Recopiez mot pour mot le passage du texte sur le chantage à l'appel qui commence aux mots « En amont, au-delà » et s'arrête après « qu'il aura engagée. ».

• _Texte source_:
⁂

La voie de l'appel est naturelle lorsqu'on pense que le Tribunal n'a pas donné la juste interprétation aux faits qui lui ont été exposés. Mais, cette voie sert aussi de menace à ceux qui veulent négocier leur condamnation alors même que le jugement ne souffre d'aucune contestation sérieuse. Ces derniers ne se lassent jamais de regimber pour échapper à leur responsabilité. Même après avoir été condamnés, ces justiciables de mauvaise foi se croient autorisés à négocier leur condamnation, tel des maquignons cherchant à marchander jusqu'au bout, parfois ad nauseam.

Cette "négociation" prend la forme d'un chantage à l'appel quand le "condamné" menace son créancier d'interjeter appel s'il ne lui accorde pas un rabais sur la condamnation prononcée ou des délais de paiement. Pour soutenir sa réclamation, il invoquera la durée et l'aléa de la procédure d'appel, conscient que son créancier cherchera à recouvrer au plus vite son dû. Il ne faut pas se laisser abuser par ce procédé, même s'il faut rester pragmatique, sous réserve de prendre toutes les garanties quant à l'exécution effective des promesses de règlement adverse.

En amont, au-delà des rares possibilités de saisie-conservatoire, il est prudent de solliciter l'exécution provisoire du jugement à intervenir, ce qui limitera l'intérêt de l'appel pour le condamné puisqu'il devra s'exécuter malgré la procédure d'appel qu'il aura engagée.

⁂

• _Données fournies_:
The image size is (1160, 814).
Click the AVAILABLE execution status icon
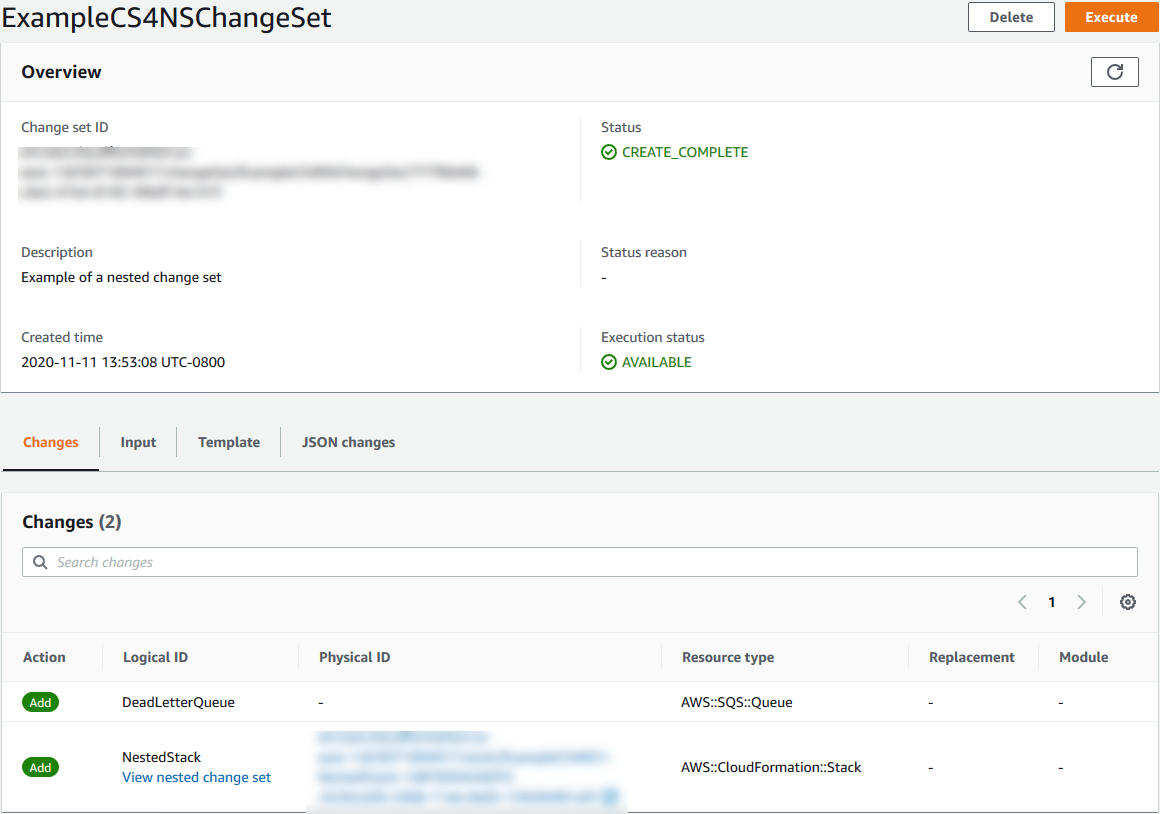coord(608,363)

⁂

• _Réponse rédigée_:
En amont, au-delà des rares possibilités de saisie-conservatoire, il est prudent de solliciter l'exécution provisoire du jugement à intervenir, ce qui limitera l'intérêt de l'appel pour le condamné puisqu'il devra s'exécuter malgré la procédure d'appel qu'il aura engagée.